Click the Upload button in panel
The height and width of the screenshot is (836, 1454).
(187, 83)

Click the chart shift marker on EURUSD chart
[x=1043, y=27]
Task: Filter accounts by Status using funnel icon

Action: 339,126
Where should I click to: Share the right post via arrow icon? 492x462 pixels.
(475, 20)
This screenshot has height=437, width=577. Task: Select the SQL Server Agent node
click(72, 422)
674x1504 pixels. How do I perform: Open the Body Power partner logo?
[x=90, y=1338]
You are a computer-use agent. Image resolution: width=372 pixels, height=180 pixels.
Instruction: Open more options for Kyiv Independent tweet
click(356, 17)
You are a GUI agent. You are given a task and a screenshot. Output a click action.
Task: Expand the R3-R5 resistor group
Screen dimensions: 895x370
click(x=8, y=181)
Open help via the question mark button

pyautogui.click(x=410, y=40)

########################################

» Problem
Say every entry again, exactly as it reads.

» Task output
Click the Upload button in panel
The height and width of the screenshot is (836, 1454).
(187, 83)

Click the chart shift marker on EURUSD chart
[x=1043, y=27]
Task: Filter accounts by Status using funnel icon

Action: 339,126
Where should I click to: Share the right post via arrow icon? 492x462 pixels.
(475, 20)
This screenshot has height=437, width=577. Task: Select the SQL Server Agent node
click(72, 422)
674x1504 pixels. How do I perform: Open the Body Power partner logo?
[x=90, y=1338]
You are a computer-use agent. Image resolution: width=372 pixels, height=180 pixels.
Instruction: Open more options for Kyiv Independent tweet
click(356, 17)
You are a GUI agent. You are given a task and a screenshot. Output a click action.
Task: Expand the R3-R5 resistor group
Screen dimensions: 895x370
click(x=8, y=181)
Open help via the question mark button

pyautogui.click(x=410, y=40)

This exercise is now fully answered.